» Problem to work on
Quote word for word from the line holding "Click the uTorrent program icon" to the last line below, including both, and omit any pictures.

» Given entries
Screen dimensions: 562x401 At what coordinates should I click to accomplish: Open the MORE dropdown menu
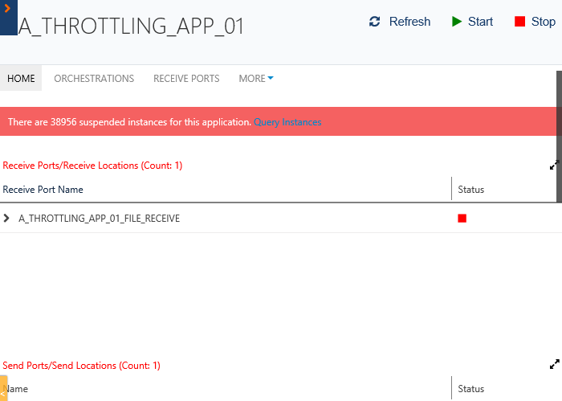(255, 79)
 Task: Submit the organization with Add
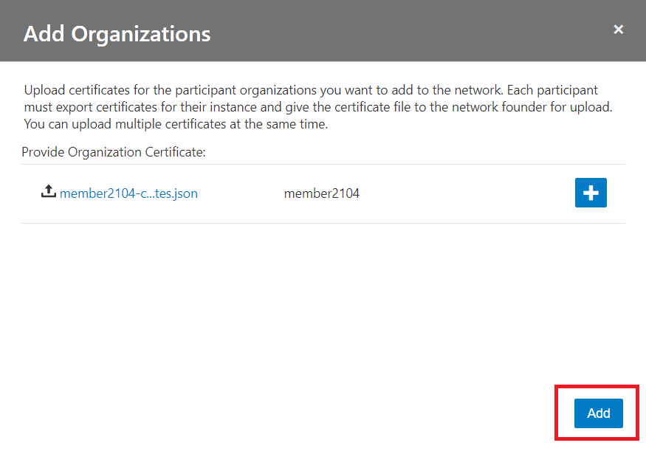tap(598, 413)
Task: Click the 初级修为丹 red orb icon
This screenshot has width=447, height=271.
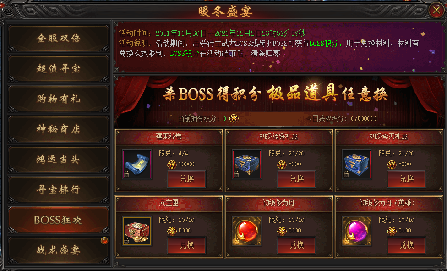Action: point(247,231)
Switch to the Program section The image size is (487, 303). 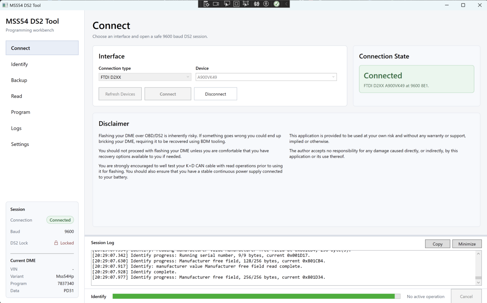coord(21,112)
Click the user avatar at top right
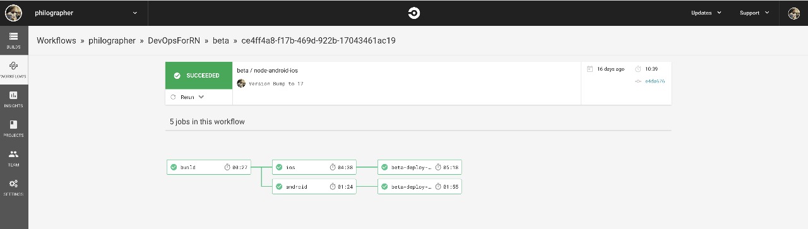Image resolution: width=808 pixels, height=229 pixels. coord(794,13)
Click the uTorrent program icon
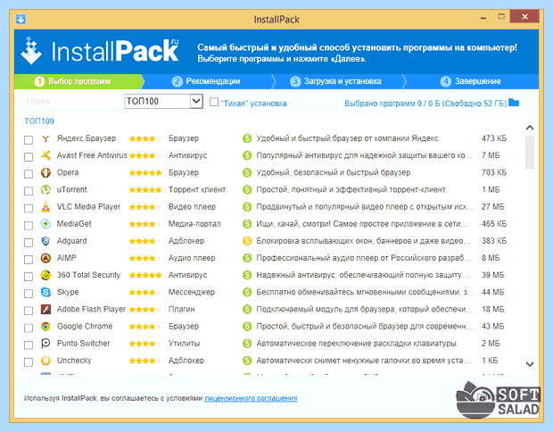The height and width of the screenshot is (432, 553). pos(45,190)
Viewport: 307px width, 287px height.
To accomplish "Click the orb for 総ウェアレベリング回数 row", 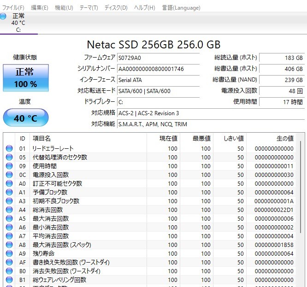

» Your response
Click the uTorrent program icon
The height and width of the screenshot is (432, 553). pos(45,190)
Viewport: 307px width, 287px height.
To accomplish "Click the orb for 総ウェアレベリング回数 row", 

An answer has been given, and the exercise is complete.